Pertamina akan Produksi Biodiesel HVO dari Kilang Dumai dan Pabrik Katalis
Pertamina Patra Niaga berencana memproduksi bahan bakar nabati jenis hydrotreated vegetable oil atau HVO dari Kilang Dumai, Riau. Saat ini produksi biodiesel tersebut baru berasal dari Kilang Cilacap, Jawa Tengah.
"Kami siap memproduksi HVO karena sistem di kilangnya sudah terbangun dan logistiknya kami miliki. Jadi, mudah-mudahan bisa segera masuk ke pasar luas," kata Direktur Pemasaran Pusat dan Niaga Pertamina Patra Niaga Maya Kusmaya saat ditemui di Sorowoako, Sulawesi Selatan, Kamis (7/11).
Pertamina telah memasok bahan bakar itu sebanyak dua hingga tiga ISO tank (kontainer penyimpanan produk cairan, bubuk, atau gas) untuk PT Vale Indonesia Tbk. Biodiesel ini menjadi bahan bakar alternatif ramah lingkungan dua unit truk tambang Vale merek Komatsu dan Caterpillar.
Selain Kilang Dumai, Maya menyebut, pasokan HVO juga akan disuplai dari Pabrik Katalis Merah Putih di Cikampek, Jawa Barat. Pabrik ini merupakan kerja sama antara Pertamina dengan Pupuk Indonesia.
“Pabriknya sedang proses pembangunan sekarang. Target operasinya saya rasa mungkin tahun depan,” ujarnya.
Apa Itu HVO?
Melansir situs Pertamina, HVO adalah BBN yang dihasilkan melalui proses hidrogenasi minyak nabati atau lemak hewani. Proses ini melibatkan penghilangan oksigen dari minyak nabati atau lemak hewani menggunakan hidrogen
Hasil dari proses tersebut adalah bahan bakar yang mirip dengan diesel konvensional. HVO memiliki sifat-sifat tersebut sehingga dapat digunakan dalam mesin diesel tanpa modifikasi besar.

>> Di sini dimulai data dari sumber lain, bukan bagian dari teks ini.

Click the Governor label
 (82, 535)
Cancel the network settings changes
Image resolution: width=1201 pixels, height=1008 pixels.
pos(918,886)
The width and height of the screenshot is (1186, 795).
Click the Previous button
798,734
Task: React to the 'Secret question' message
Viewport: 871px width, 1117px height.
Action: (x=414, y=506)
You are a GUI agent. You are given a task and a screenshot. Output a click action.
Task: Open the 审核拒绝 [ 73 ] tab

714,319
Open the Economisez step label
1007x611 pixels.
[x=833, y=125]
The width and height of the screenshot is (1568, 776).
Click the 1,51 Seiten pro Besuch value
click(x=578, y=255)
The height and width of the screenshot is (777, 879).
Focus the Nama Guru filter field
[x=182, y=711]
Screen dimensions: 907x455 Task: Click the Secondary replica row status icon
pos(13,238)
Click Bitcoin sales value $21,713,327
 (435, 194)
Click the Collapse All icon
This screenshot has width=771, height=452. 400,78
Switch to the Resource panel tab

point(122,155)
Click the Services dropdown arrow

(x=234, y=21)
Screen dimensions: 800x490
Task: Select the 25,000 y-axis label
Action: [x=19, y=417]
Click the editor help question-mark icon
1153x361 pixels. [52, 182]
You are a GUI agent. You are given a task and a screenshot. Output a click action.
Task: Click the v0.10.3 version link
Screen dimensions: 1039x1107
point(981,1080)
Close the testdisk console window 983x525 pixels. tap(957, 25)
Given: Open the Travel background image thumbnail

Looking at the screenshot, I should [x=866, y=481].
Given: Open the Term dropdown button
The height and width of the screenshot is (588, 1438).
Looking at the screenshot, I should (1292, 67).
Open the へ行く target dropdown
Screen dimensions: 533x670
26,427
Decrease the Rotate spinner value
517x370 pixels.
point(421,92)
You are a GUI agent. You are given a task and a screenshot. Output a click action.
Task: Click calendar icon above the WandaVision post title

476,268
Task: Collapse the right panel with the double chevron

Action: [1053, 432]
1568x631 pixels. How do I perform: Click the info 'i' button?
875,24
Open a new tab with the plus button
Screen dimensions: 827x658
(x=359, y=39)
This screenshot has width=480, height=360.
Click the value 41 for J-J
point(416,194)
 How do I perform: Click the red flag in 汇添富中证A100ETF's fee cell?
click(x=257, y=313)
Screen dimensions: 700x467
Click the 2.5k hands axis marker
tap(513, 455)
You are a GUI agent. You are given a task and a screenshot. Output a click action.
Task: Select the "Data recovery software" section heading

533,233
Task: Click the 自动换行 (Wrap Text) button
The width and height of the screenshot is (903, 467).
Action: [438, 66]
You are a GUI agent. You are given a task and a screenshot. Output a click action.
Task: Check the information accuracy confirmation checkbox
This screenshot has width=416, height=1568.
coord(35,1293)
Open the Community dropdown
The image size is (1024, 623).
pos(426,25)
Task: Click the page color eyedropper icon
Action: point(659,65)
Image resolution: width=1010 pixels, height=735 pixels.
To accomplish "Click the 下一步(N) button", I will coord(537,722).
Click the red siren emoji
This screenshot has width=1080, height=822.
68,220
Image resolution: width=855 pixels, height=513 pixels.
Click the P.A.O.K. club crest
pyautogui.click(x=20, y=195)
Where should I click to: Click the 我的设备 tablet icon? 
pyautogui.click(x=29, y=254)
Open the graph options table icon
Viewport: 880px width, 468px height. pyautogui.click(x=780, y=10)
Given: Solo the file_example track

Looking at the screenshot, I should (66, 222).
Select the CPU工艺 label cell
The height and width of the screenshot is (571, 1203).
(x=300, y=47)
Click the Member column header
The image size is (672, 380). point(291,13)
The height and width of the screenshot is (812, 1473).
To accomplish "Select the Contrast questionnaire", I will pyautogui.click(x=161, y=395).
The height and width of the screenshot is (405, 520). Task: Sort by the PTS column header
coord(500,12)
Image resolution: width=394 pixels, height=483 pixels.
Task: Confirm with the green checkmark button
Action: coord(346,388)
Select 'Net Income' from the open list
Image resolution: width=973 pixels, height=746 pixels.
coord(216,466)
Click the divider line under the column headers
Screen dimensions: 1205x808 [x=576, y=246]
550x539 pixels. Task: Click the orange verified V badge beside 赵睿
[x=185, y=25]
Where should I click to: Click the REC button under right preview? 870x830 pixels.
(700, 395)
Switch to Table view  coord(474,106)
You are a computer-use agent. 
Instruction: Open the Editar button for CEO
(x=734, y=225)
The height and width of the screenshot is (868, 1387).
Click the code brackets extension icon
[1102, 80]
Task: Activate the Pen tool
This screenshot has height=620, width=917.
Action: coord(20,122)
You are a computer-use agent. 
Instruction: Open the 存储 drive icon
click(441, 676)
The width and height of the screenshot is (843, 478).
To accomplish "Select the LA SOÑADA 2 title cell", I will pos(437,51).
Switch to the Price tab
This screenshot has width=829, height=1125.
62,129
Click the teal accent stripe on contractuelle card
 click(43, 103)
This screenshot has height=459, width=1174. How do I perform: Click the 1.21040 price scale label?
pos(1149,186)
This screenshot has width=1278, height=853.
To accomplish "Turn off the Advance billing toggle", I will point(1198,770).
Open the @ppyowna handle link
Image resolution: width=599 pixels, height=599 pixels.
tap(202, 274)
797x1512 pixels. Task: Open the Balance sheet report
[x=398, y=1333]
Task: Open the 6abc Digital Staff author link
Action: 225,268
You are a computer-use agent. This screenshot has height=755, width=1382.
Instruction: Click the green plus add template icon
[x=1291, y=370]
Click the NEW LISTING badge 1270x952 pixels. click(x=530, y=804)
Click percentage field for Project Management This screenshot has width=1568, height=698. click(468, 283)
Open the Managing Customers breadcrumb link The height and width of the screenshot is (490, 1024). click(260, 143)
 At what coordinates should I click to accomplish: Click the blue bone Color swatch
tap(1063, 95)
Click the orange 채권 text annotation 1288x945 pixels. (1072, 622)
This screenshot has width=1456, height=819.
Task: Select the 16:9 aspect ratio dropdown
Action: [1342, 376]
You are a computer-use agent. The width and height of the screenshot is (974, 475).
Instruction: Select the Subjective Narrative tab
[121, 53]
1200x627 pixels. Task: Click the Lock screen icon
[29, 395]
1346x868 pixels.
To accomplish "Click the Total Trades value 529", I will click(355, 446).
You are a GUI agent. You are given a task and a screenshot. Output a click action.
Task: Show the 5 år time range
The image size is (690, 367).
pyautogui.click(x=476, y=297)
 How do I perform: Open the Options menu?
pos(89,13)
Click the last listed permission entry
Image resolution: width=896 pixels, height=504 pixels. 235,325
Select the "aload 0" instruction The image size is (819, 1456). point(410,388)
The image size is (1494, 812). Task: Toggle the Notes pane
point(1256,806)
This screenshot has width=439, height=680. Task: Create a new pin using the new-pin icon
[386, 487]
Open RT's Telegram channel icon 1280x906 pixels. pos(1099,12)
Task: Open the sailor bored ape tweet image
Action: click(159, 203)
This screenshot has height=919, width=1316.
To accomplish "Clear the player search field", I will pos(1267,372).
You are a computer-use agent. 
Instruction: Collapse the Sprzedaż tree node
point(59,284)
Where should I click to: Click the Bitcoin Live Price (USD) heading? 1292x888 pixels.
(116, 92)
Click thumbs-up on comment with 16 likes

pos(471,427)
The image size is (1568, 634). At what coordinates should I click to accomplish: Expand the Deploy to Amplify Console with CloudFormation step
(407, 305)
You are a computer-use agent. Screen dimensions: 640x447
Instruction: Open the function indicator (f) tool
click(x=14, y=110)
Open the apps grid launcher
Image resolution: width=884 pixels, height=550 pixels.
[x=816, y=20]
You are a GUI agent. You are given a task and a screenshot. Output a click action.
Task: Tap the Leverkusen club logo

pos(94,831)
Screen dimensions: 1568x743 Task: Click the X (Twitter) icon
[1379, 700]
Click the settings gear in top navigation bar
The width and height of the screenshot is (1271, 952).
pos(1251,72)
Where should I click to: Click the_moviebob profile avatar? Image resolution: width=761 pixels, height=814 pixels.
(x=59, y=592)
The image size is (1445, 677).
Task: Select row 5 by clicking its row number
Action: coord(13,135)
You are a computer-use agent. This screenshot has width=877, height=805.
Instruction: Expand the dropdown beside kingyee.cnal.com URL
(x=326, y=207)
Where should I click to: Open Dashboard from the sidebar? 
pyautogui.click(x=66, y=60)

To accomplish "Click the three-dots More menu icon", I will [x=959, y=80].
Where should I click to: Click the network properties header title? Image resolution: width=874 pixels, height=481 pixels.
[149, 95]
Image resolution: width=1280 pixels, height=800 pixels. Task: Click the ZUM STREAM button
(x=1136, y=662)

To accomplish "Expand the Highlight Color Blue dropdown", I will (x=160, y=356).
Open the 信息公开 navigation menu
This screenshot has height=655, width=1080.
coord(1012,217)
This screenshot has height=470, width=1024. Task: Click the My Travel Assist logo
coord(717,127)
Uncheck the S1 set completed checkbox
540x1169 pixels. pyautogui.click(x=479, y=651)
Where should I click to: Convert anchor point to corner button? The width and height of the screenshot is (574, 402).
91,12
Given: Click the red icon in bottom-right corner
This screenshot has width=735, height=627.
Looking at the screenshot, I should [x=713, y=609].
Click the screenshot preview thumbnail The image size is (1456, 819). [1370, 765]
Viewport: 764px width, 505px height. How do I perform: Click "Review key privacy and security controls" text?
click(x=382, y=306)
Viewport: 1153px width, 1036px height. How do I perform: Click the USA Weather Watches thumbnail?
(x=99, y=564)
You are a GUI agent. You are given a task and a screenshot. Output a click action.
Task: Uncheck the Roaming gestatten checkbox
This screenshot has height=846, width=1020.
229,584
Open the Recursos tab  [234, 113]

Salah satu keuntungan memakai HVO, emisi karbonnya lebih rendah dibandingkan bahan bakar minyak diesel yang konvensional. Produksinya juga memakai limbah minyak nabati bekas dan lemak hewani.
Kinerja mesin juga lebih baik dengan memakai biodiesel tersebut karena pembakarannya sempurna. Mesin kendaraan yang memakai HVO cenderung memiliki performa baik dan berumur panjang. Pemakaian HVO juga mudah karena langsung dapat digunakan mesin diesel konvensional tanpa modifikasi besar.
Kekurangan HVO adalah biaya produksinya yang besar sehingga memerlukan investasi dan biaya operasional tinggi. Hal ini yang membuat BBN tersebut lebih mahal ketimbang diesel konvensional.
Selain itu, produksinya juga memiliki tantangan ketersediaan bahan baku. Pasokan minyak nabati dan lemak hewani saat ini terbatas karena permintaannya naik. Alokasi penggunaan lahan untuk tanaman minyak nabati, seperti kelapa sawit, juga terbatas karena bersaing dengan kebutuhan pangan.
Meskipun HVO ramah lingkungan, sumber bahan bakunya, seperti minyak kelapa sawit, sering dikritik memberikan dampak negatif ke lingkungan. Pemakaian hutan tropis untuk kebun sawit telah menyebabkan deforestasi dan hilangnya keanekaragaman hayatin.
Implementasi HVO di PT Vale Indonesia
Terkait implementasi HVO di dua unit truk tambang yang beroperasi di Sorowako, Vale mengatakan penggunaan BBN jenis HVO ini mampu memangkas emisi gas rumah kaca hingga 80%. Uji coba pemakaiannya dilakukan pada 14 Oktober-14 November 2024.
Vale mengatakan hasil uji coba selama hampir sebulan ini menunjukkan peningkatan efisiensi yang signifikan dalam operasional, serta pengurangan emisi karbon hingga 70%. Penggunaan HVO juga terbukti mengurangi emisi gas rumah kaca hingga 80% dibandingkan dengan diesel konvensional.
Adapun HVO yang digunakan Vale dipasok oleh Pertamina Patra Niaga. Direktur & Chief Operation and Infrastructure Officer PT Vale Abu Ashar mengatakan, biodiesel dipilih karena produknya dapat langsung digunakan.
“Kami tidak perlu mengubah komponen dari HVO, jadi bisa langsung digunakan. Apalagi materialnya siap, unit truknya siap, langsung kami eksekusi,” kata Abu.